PROBLEM STATEMENT
A faithful copy of the entries is needed, one that leaves out the pictures.

Stored data entries:

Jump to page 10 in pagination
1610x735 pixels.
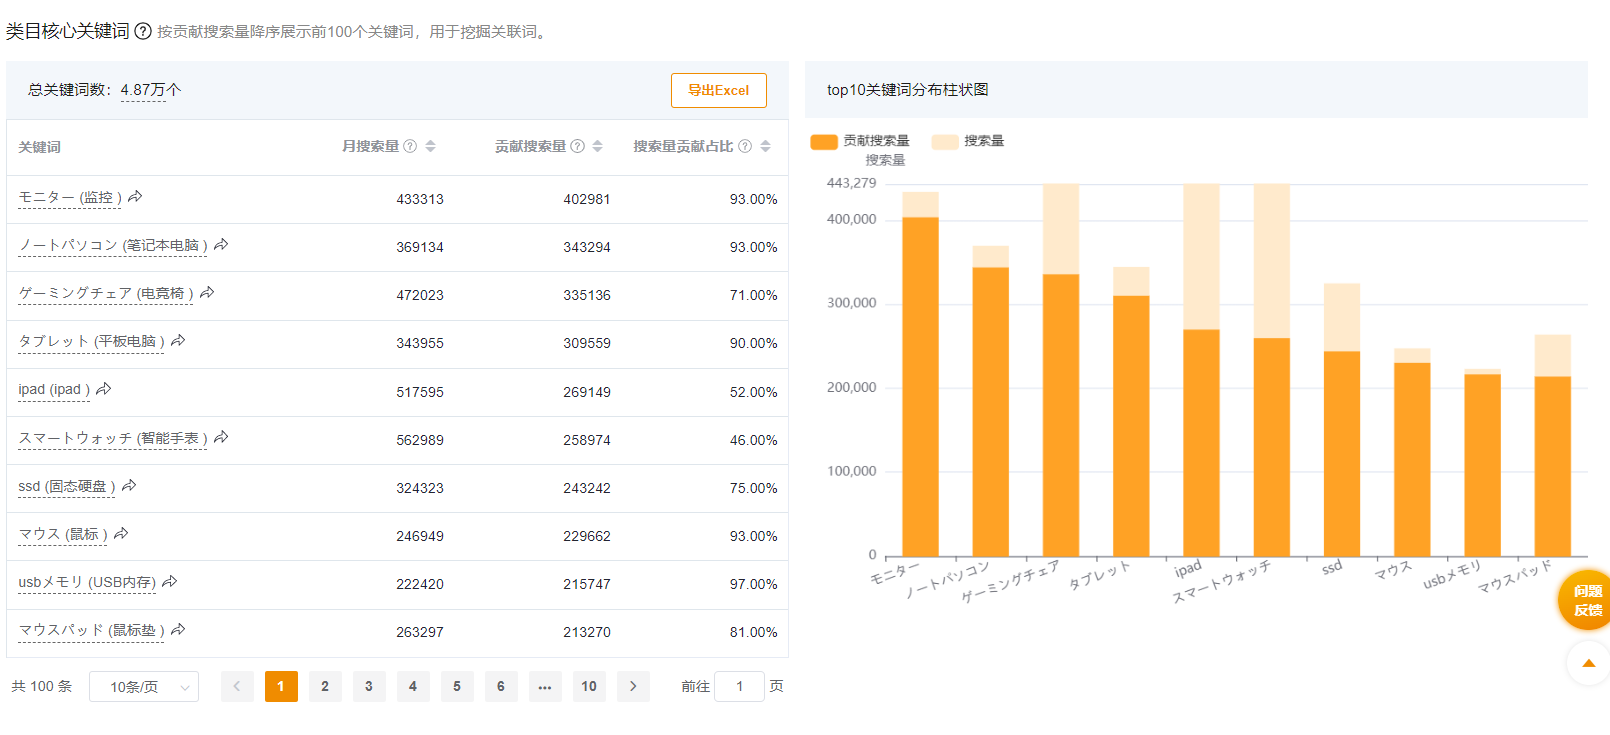point(589,686)
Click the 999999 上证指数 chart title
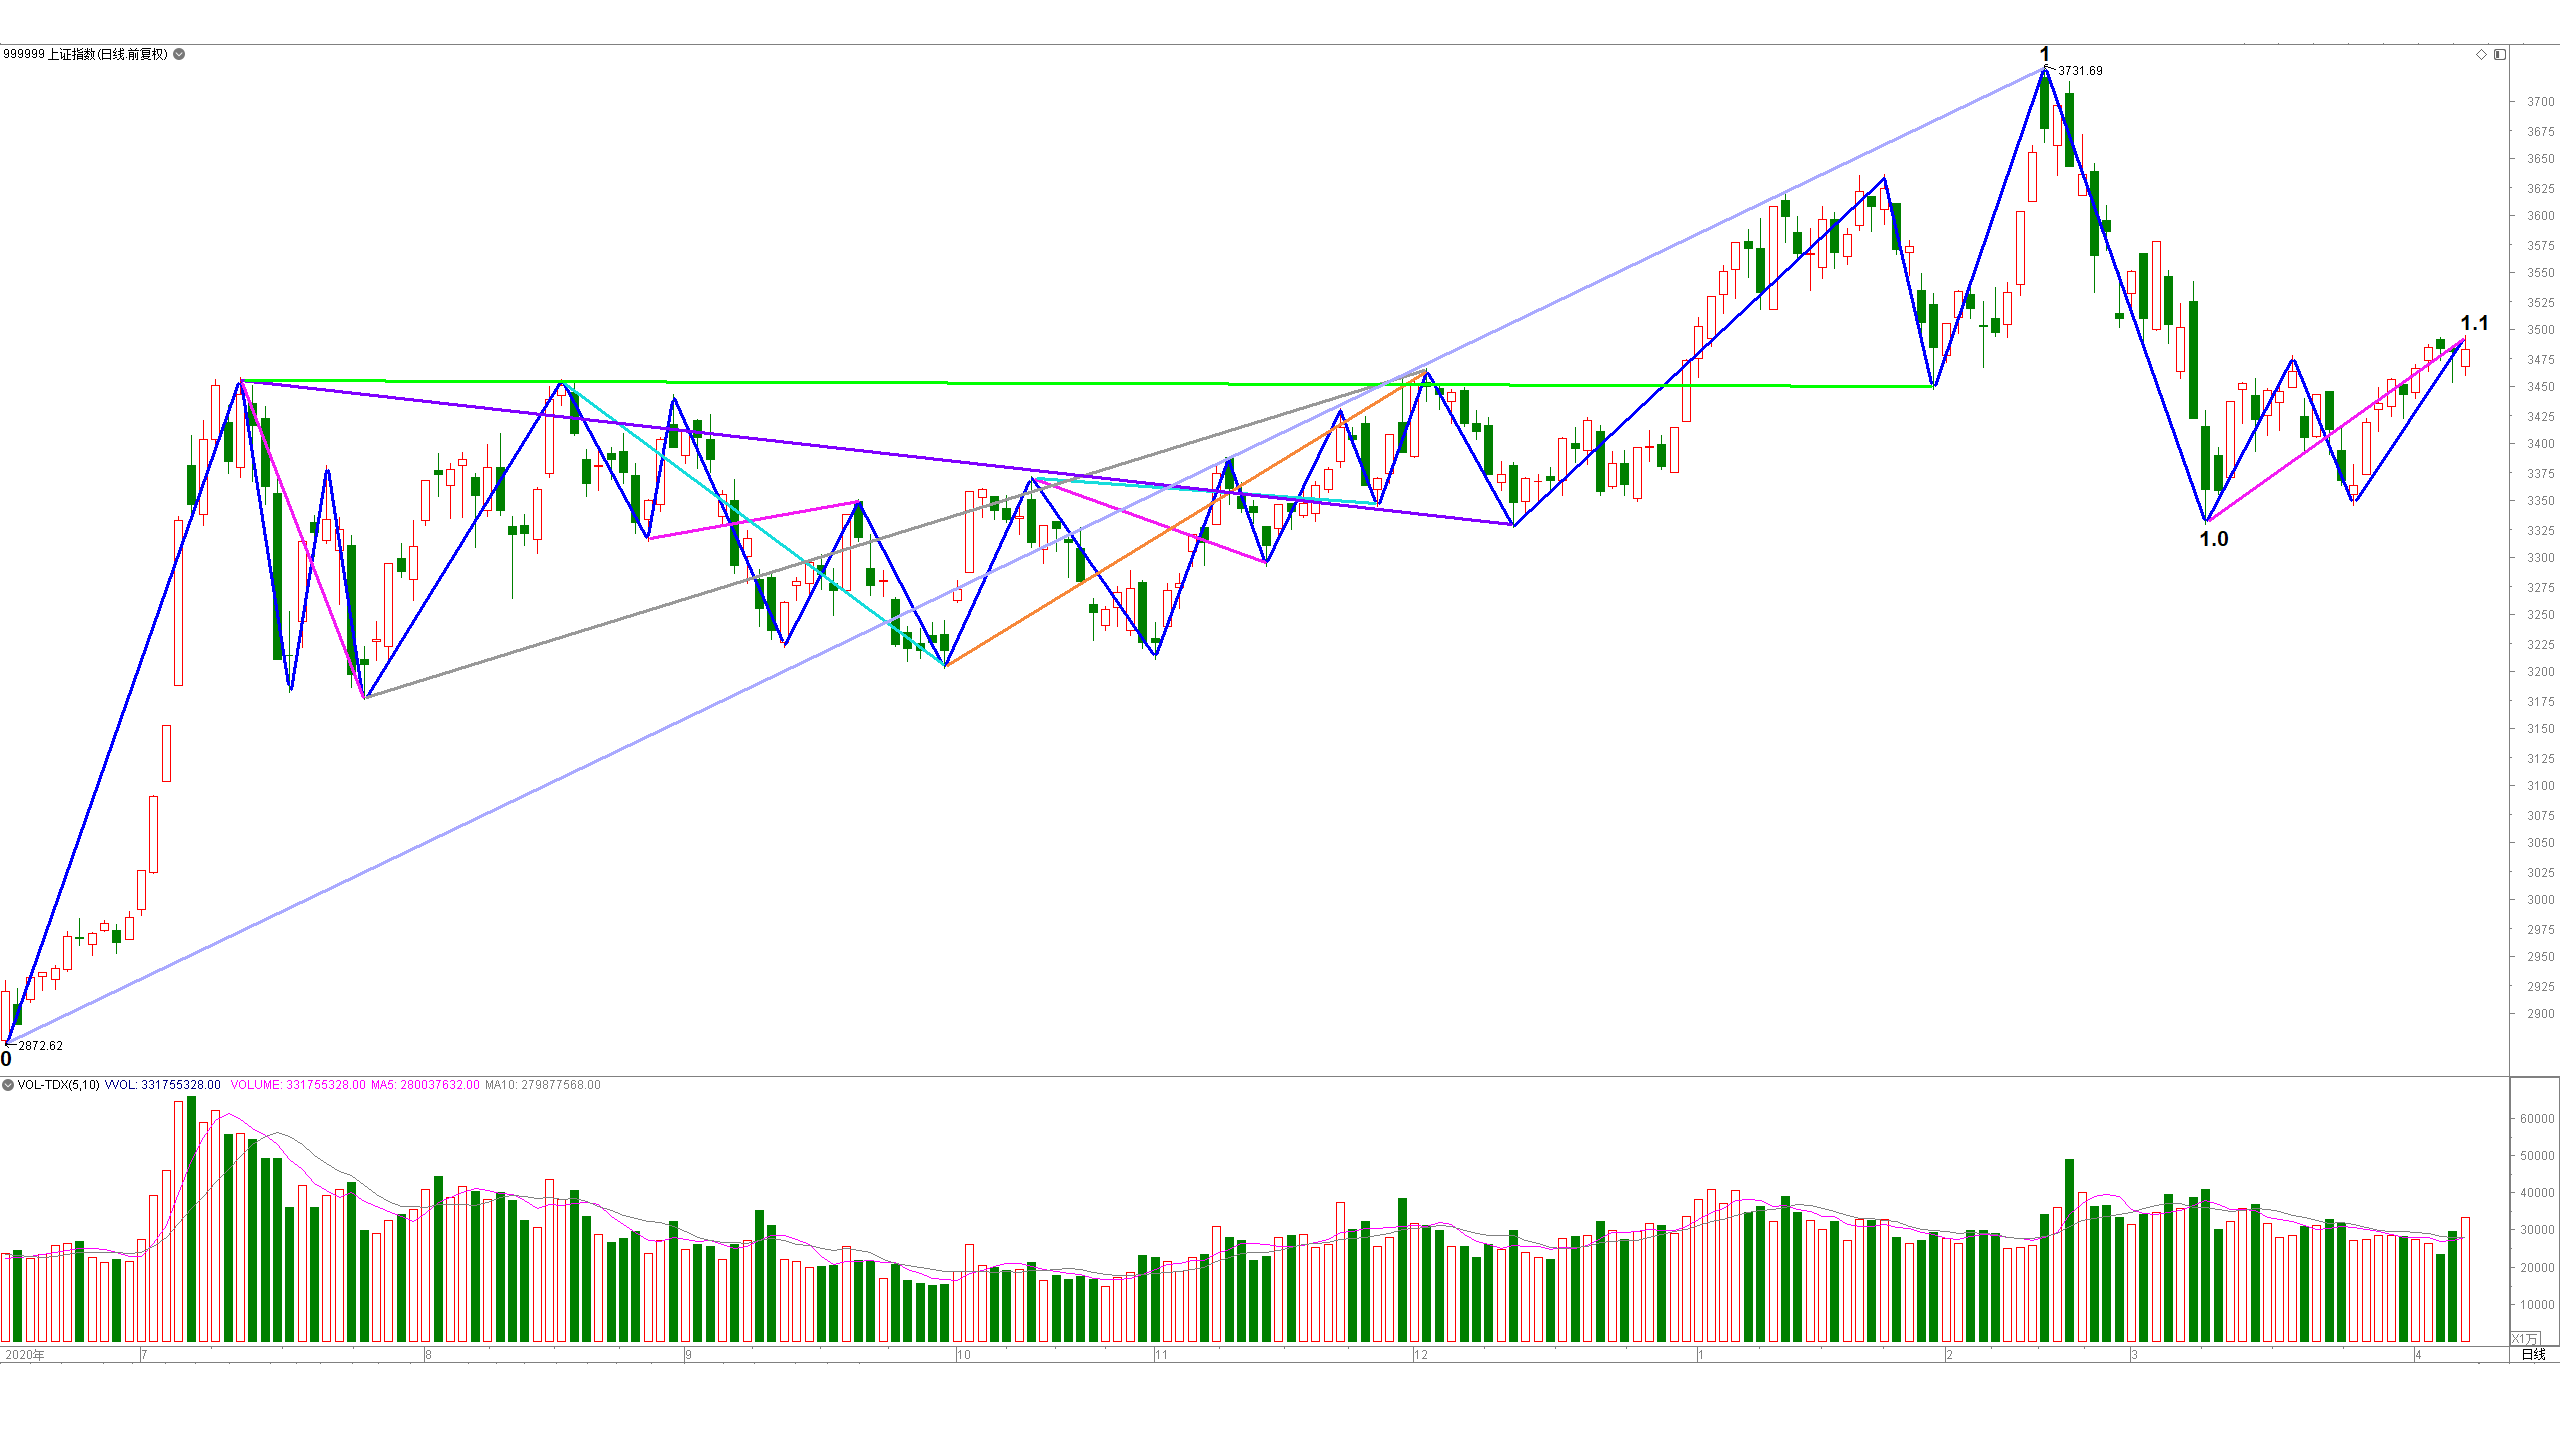Image resolution: width=2560 pixels, height=1440 pixels. pos(85,54)
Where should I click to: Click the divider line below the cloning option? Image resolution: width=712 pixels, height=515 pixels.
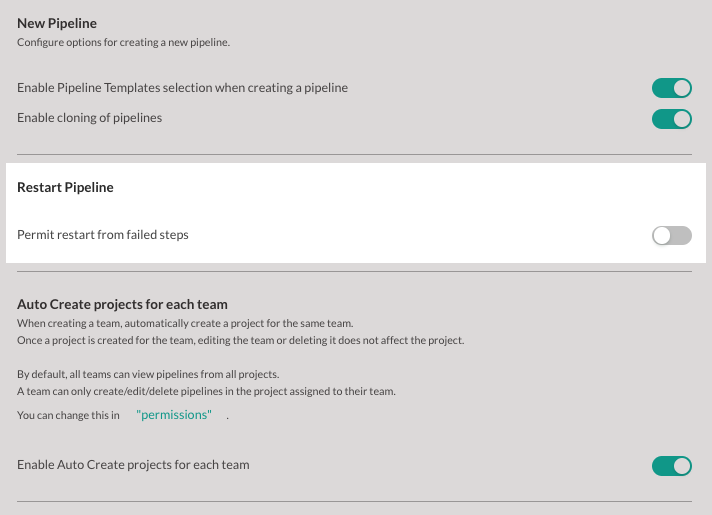pos(355,154)
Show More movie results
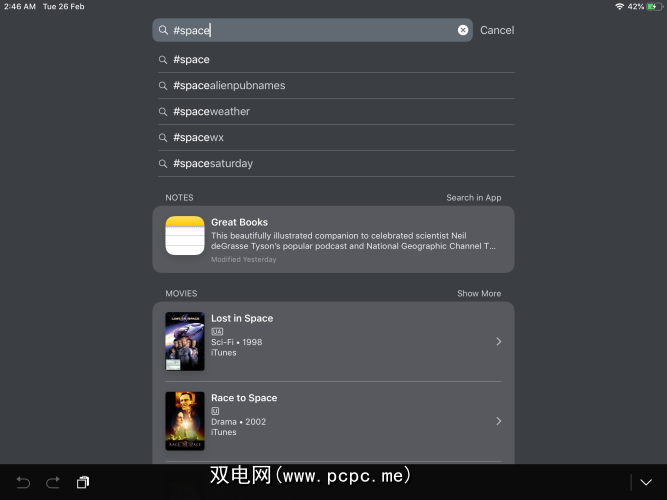 click(479, 294)
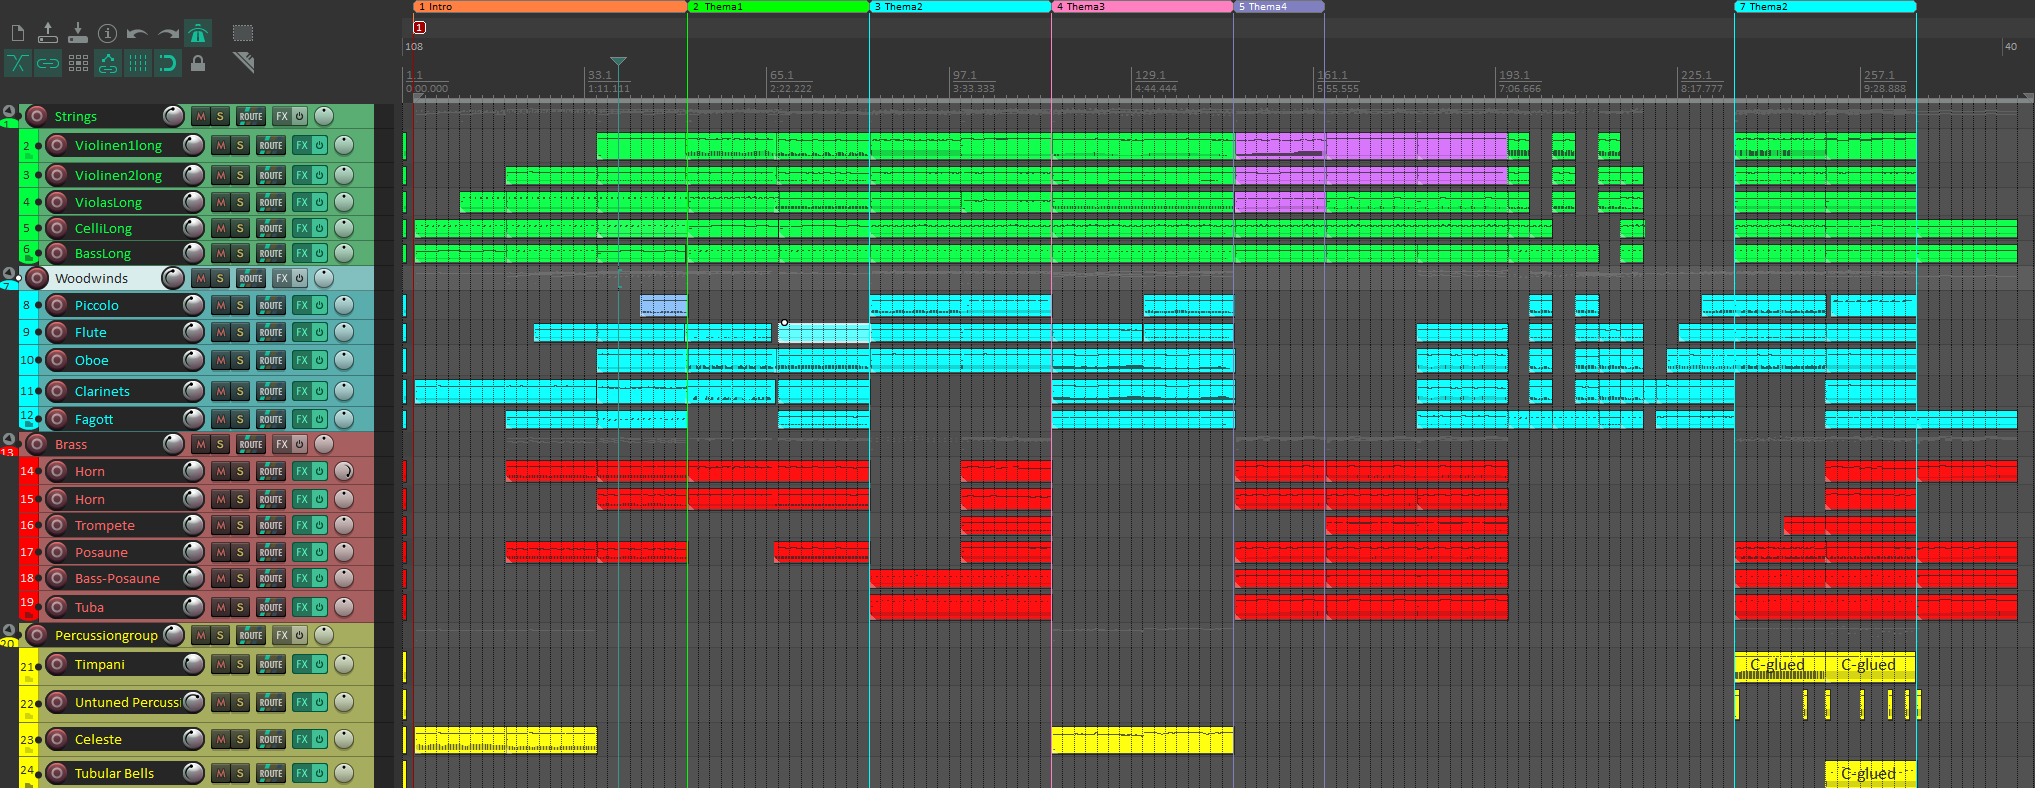The height and width of the screenshot is (788, 2035).
Task: Click the New Project toolbar icon
Action: pyautogui.click(x=18, y=33)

WRITTEN RESPONSE
Jump to page 10 in pagination
1610x735 pixels.
point(589,686)
Click the 999999 上证指数 chart title
Image resolution: width=2560 pixels, height=1440 pixels. pos(85,54)
Where should I click to: Click the divider line below the cloning option? Image resolution: width=712 pixels, height=515 pixels.
pos(355,154)
Show More movie results
 click(479, 294)
The height and width of the screenshot is (788, 2035).
Task: Click the New Project toolbar icon
Action: pyautogui.click(x=18, y=33)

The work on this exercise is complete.